A project depicting an Ethiopian family’s journey through education has won the 2021 Earth Photo competition.

Rosie Hallam’s triptych, A Right to an Education, shows Selamaw, the first person in her family to stay on at school past primary age, her mother, Meselech, and her father, Marco.

The family are subsistence farmers participating in an education programme.

The series also won the competition’s People category.

‘Gender equality’

“Education is both a basic human right and a smart investment,” Hallam said.

“It is critical for development and helps lay the foundations for social wellbeing, economic growth and security, gender equality, and peace.”

Forestry England and the Royal Geographical Society selected the winners in six categories from a shortlist of 55 photographs and four films.

The competition aims to

  • showcase the best in environmental visual media
  • encourage discussion about the world and its inhabitants
A 3D printed landscape reconstruction of Yosemite
A 3D-printed landscape reconstruction of Yosemite, California

Edward Bateman’s Yosemite’s Half Dome in Winter won the Place category.

Covid restrictions made travel to the national park impossible, so the photographer recreated this scene on his kitchen table with a 3D-printed landscape derived from geographical data from the United States Geological Survey (USGS) – and a small fog machine.

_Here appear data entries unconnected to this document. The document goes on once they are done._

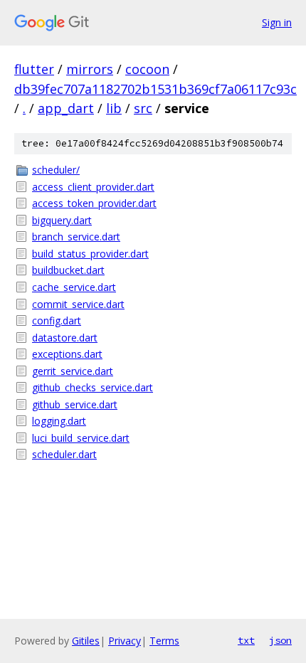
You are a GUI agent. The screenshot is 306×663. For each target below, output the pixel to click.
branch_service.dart (76, 236)
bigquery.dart (62, 220)
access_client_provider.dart (93, 186)
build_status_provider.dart (90, 253)
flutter (34, 69)
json (280, 640)
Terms (164, 640)
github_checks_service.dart (92, 387)
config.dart (56, 320)
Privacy (124, 640)
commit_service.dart (78, 304)
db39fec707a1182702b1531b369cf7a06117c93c (155, 88)
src (143, 108)
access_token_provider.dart (94, 203)
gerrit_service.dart (72, 371)
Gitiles (86, 640)
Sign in (277, 22)
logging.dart (59, 421)
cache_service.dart (74, 287)
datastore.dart (64, 337)
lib (114, 108)
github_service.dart (74, 404)
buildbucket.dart (68, 270)
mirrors (89, 69)
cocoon (147, 69)
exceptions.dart (67, 354)
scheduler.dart (64, 454)
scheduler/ (56, 169)
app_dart (66, 108)
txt (246, 640)
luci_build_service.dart (81, 438)
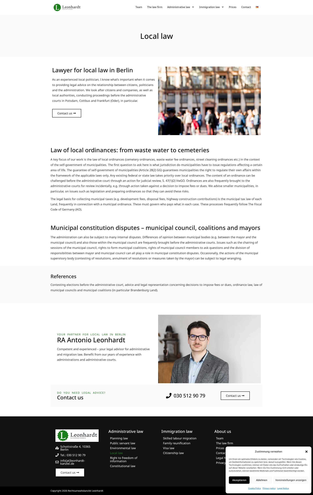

Geothermal spring, Iceland
Geothermal spring, Iceland

Markus van Hauten’s Blue Pool, depicting a hidden geothermal spring on the sparsely inhabited highland plateau of Iceland’s interior, won the Nature category.

Human-made stepped vineyards in Spain
Stepped vineyards, Spain

Roberto Bueno’s Forest Like Garden, an aerial image of lush forest slopes juxtaposed against human-made stepped vineyards in Spain, won the Changing Forests category.

A resident of Fuvemeh, Ghana
A resident of Fuvemeh, Ghana
A resident of Fuvemeh, Ghana.
A resident of Fuvemeh, Ghana.

Antonio Pérez’s series The Sea Moves Us, Fuvemeh, Ghana, shows portraits of individuals directly and significantly affected by coastal erosion in West Africa, won the Climate of Change category.

And Pierpaolo Mittica’s short film Semipalatinsk Polygon, the crime of nuclear testing – revealing the human and environmental legacy of Cold War weapons testing – won the Video category.

The Earth Photo exhibition of shortlisted images is on until 25 August at the Royal Geographical Society’s Pavilion, in London.

And a selection of the shortlisted photos will be shown at a number of Forestry England forests later in the year.